Wie Stadtstress die seelische Gesundheit beeinflusst
von Klaus Glas
Vor einigen Jahren reisten meine Frau und ich im Urlaub nach New York. Auf dem Hinflug schwärmte ein vielreisender Landsmann von einem Jazzclub in Harlem; er flöge eigens zu einem Konzert in die Millionenmetropole. Unser Interesse war geweckt. Die Musikveranstaltung war zwar ausgebucht, aber wir wollten uns die Kultstätte einmal bei Tage anschauen und fuhren mit der U-Bahn in den legendären Stadtbezirk nördlich des Central Parks. Die urbane Umgebung wirkte an diesem Wolken verhangenen Tag düster. Als Weißer fühlte ich mich unvermittelt als Außenseiter und empfand Angst, weil ich nur schwarzen Menschen begegnete. Gehörte Harlem nicht zu jenen Gegenden, wo man sich besser nicht aufhalten sollte? Eine größere Gruppe Kindergartenkinder mit ihren Erzieherinnen kam über einen breiten Zebrastreifen auf unsere Straßenseite. Guckten die nicht allesamt feindselig zu uns rüber? Erstmals im Leben hatte ich Schiss vor Kindern. Richtig erleichtert war ich, als wir in das weite Grün des Central Parks eintauchten: Endlich in Sicherheit!
Gefühlte Sicherheit
Bis in die 1980er Jahre hinein war Harlem eine „No-go-Area“, eine Gegend, wo man als Tourist besser nicht hingehen sollte. Seitdem hat sich viel getan. Der ehemalige New Yorker Bürgermeister Rudy Giuliani folgte während seiner Amtszeit der Broken-Wings-Theorie. Diese geht von einem Zusammenhang zwischen dem Verfall eines Stadtbezirkes und der Kriminalität vor Ort aus. Ein einziges eingeworfenes Fenster in einem leer stehenden Gebäude – so die These – könne zu Vandalismus führen: Zerstörung erzeuge Zerstörung. Mit ihrer Nulltoleranz-Strategie konnten Giuliano und der örtliche Polizeichef tatsächlich einen deutlichen Rückgang der Kriminalität erreichen. Zwischenzeitlich ist New York zu einer der sichersten Metropolen in den USA avanciert; nach einer Analyse von 7000 Gemeinden liegt die „Stadt, die niemals schläft“ auf Rang drei.

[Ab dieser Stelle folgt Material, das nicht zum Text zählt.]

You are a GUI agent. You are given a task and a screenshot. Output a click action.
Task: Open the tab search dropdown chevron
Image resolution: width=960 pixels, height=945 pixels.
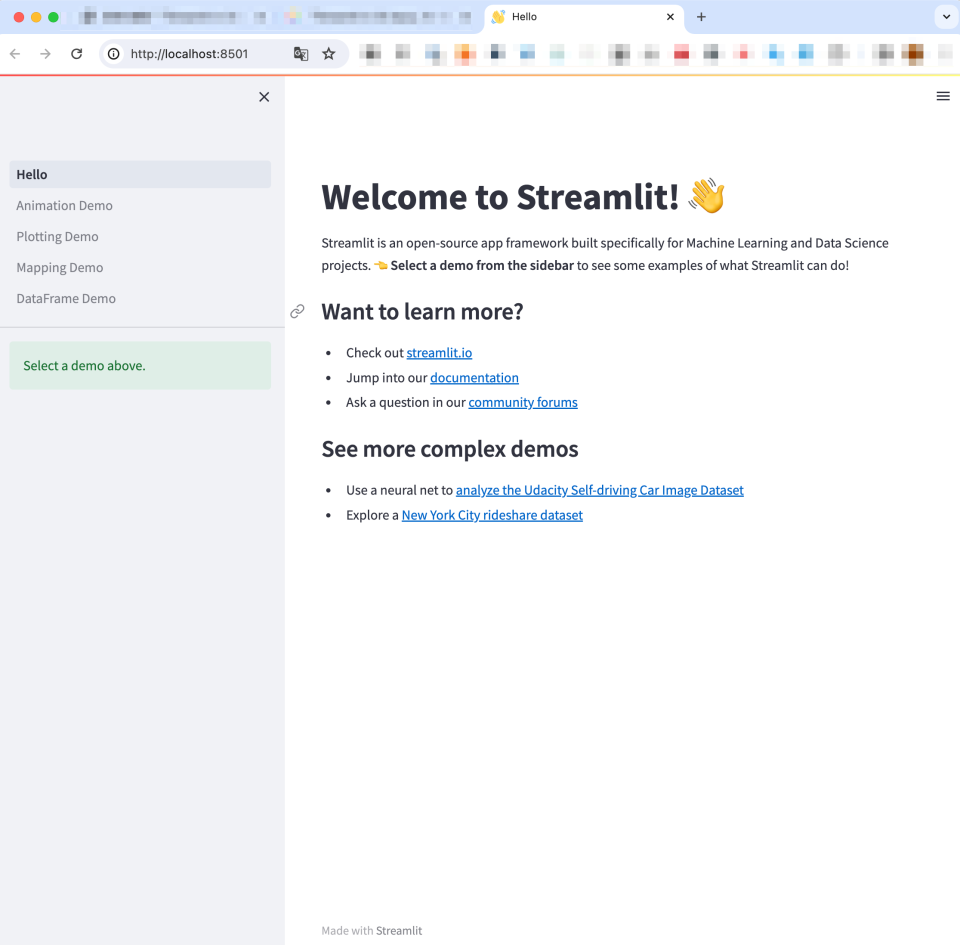pos(944,16)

Während der Coronapandemie ist die Zahl der Gewaltdelikte in New York allerdings gestiegen. Besonders in U-Bahn-Stationen haben Raubüberfälle und Schießereien zugenommen. Nach einem Bericht der Tagesschau (ARD, 17.06.2022) fühlen sich viele im „Big Apple“ nicht mehr sicher und belegen in Scharen Selbstverteidigungskurse. Neun von zehn Teilnehmenden sind Frauen. Sie sind von der Angst geplagt, überfallen und ausgeraubt oder vergewaltigt zu werden. Studien zufolge nimmt die Angst vor Kriminalität mit der Größe der Stadt linear zu. In vielen Kommunen wurde deshalb daran gearbeitet, den öffentlichen Raum sicherer zu machen. Es gibt Frauenparkplätze in Parkhäusern, Videoüberwachung in öffentlichen Verkehrsmitteln und in manchen Großstädten ein Nachttaxi für Frauen.

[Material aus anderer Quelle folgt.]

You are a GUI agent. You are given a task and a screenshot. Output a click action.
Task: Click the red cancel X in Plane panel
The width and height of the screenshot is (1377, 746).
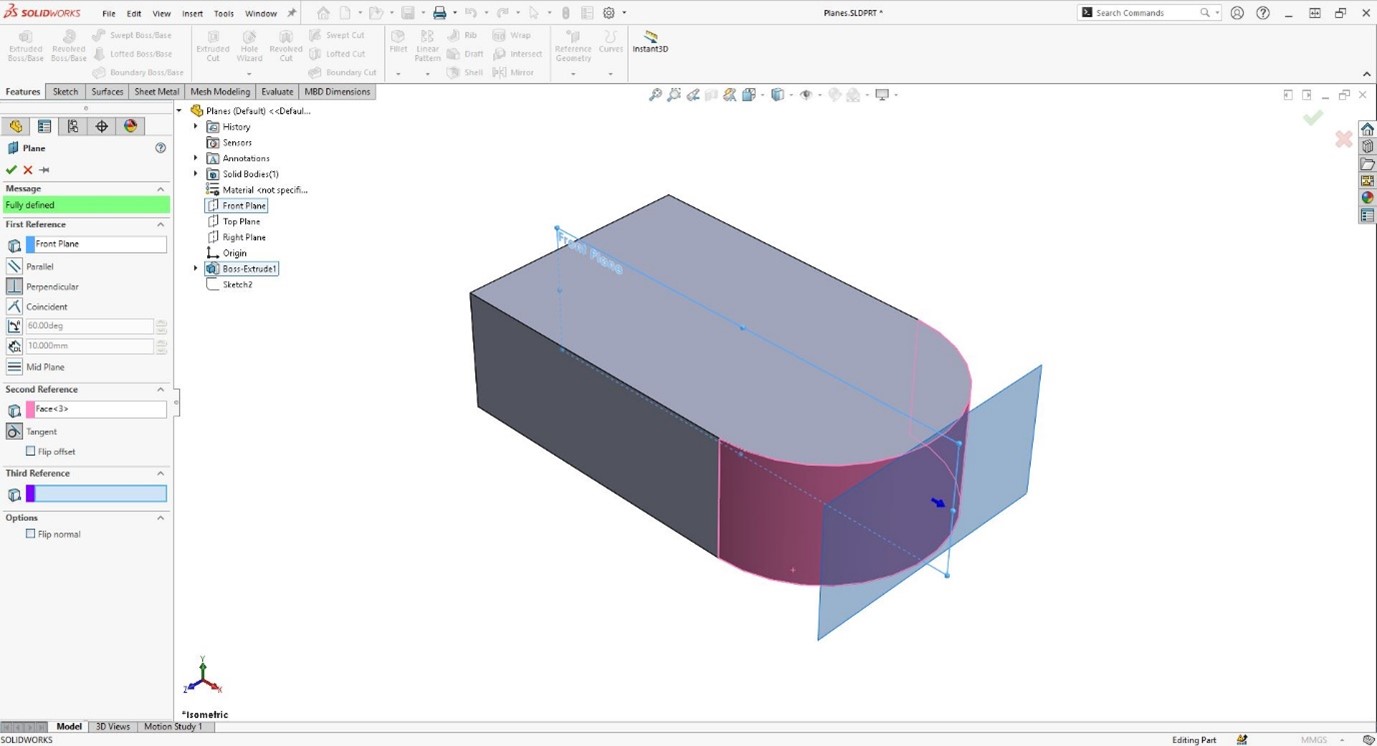coord(28,170)
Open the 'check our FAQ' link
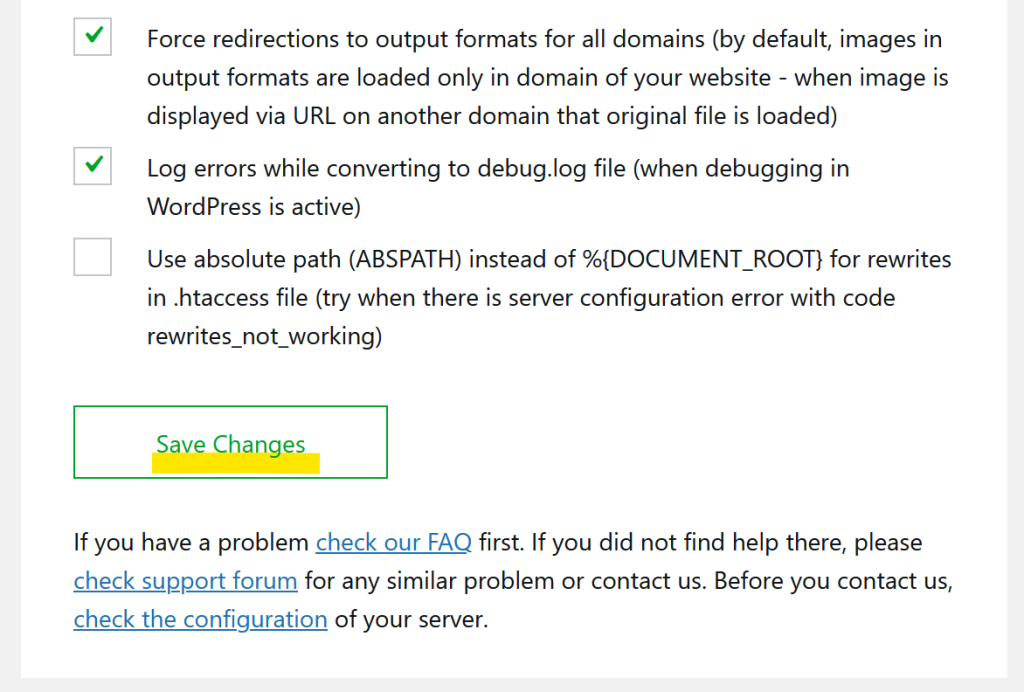1024x692 pixels. pyautogui.click(x=393, y=543)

Einige Experten bezweifeln, ob diese Maßnahmen wirklich zu mehr Sicherheit führen. Sie geben aber zu, dass die subjektive Sicherheit erhöht werden kann. Die Angst vor einem Übergriff, die mich in Harlem beschlich, steht jedoch in keinem Zusammenhang mit der objektiv messbaren Gefahr, die man an der Kriminalitätsstatistik ablesen kann. Zumindest nicht in Deutschland. „Angst-Orte sind keine Tatorte, und Tatorte sind keine Angstorte“, betont die Psychologin Antje Flade, die viele Jahre am Institut Wohnen und Umwelt in Darmstadt geforscht hat.